Dans son intervention, le ministre congolais a dressé un tableau sombre de la crise qui secoue les provinces orientales de la RDC, évoquant des violations graves et répétées des droits humains. Il a insisté sur l’urgence d’une mobilisation accrue de la communauté internationale pour protéger les populations civiles, premières victimes du conflit.
Pour appuyer ses déclarations, Samuel Mbemba s’est référé au rapport officiel publié le 21 février 2026 par le ministère des Droits humains. Ce document détaille les exactions documentées sur le terrain et met en lumière les responsabilités présumées dans la persistance de l’insécurité.

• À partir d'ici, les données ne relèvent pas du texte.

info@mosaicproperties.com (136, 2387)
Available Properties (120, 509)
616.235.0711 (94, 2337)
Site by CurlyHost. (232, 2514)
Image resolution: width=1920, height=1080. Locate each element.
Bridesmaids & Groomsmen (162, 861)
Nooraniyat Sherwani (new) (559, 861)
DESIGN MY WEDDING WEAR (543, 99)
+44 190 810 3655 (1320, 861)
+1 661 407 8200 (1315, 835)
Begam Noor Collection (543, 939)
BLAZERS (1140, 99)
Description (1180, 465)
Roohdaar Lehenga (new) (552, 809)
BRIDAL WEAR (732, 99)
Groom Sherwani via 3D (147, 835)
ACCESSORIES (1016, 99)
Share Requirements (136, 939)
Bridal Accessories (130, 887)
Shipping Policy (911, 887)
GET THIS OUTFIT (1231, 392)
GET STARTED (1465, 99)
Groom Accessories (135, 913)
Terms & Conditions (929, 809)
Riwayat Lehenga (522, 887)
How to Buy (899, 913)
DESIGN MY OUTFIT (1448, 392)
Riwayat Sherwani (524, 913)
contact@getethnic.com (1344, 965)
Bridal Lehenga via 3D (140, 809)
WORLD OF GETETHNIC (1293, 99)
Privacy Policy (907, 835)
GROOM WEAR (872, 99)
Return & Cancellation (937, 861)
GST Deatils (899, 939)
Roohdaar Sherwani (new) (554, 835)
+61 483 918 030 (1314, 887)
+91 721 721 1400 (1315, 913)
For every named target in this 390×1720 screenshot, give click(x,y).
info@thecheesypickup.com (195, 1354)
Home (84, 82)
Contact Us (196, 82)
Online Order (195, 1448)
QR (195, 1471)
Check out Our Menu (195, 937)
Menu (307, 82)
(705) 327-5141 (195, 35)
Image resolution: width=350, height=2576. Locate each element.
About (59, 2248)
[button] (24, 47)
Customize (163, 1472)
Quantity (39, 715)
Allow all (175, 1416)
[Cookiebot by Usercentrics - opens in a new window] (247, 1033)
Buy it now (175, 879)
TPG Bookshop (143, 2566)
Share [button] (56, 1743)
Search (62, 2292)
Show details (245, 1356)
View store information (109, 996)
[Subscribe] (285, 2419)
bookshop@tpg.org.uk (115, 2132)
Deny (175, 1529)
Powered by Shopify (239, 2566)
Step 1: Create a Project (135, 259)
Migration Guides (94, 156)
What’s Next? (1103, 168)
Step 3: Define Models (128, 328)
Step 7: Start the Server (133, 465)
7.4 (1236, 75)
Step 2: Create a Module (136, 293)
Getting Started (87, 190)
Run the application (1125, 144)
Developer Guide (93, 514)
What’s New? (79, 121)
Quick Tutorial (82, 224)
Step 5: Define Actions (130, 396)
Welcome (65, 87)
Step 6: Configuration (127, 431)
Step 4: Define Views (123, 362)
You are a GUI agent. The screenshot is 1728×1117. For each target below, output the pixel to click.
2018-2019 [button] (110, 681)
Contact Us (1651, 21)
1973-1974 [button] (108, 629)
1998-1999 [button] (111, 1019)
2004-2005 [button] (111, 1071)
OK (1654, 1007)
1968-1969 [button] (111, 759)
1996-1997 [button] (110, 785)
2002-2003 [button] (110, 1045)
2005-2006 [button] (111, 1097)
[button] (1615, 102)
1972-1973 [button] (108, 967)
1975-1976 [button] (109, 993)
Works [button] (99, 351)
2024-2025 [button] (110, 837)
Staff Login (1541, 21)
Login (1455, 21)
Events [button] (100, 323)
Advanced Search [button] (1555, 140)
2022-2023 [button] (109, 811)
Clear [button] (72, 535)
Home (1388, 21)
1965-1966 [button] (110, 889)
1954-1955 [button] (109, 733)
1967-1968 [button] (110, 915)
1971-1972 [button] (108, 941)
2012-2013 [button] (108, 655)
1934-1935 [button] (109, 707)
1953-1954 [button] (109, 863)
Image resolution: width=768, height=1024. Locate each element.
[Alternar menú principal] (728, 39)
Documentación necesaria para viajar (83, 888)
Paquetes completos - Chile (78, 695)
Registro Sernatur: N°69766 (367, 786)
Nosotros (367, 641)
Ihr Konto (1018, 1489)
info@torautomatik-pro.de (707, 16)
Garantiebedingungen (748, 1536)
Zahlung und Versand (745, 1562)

Sans détour, le ministre a appelé à des sanctions ciblées contre le président rwandais, Paul Kagame, qu’il accuse d’implication dans l’instabilité à l’Est de la RDC. Une prise de position directe qui marque un durcissement du discours diplomatique de Kinshasa sur la scène internationale.
Cet appel intervient alors que la crise sécuritaire continue de provoquer des déplacements massifs de populations et d’aggraver la situation humanitaire. À Genève, la RDC a ainsi voulu placer la question de l’Est du pays au cœur des priorités internationales, en réclamant des mesures concrètes au-delà des déclarations de principe.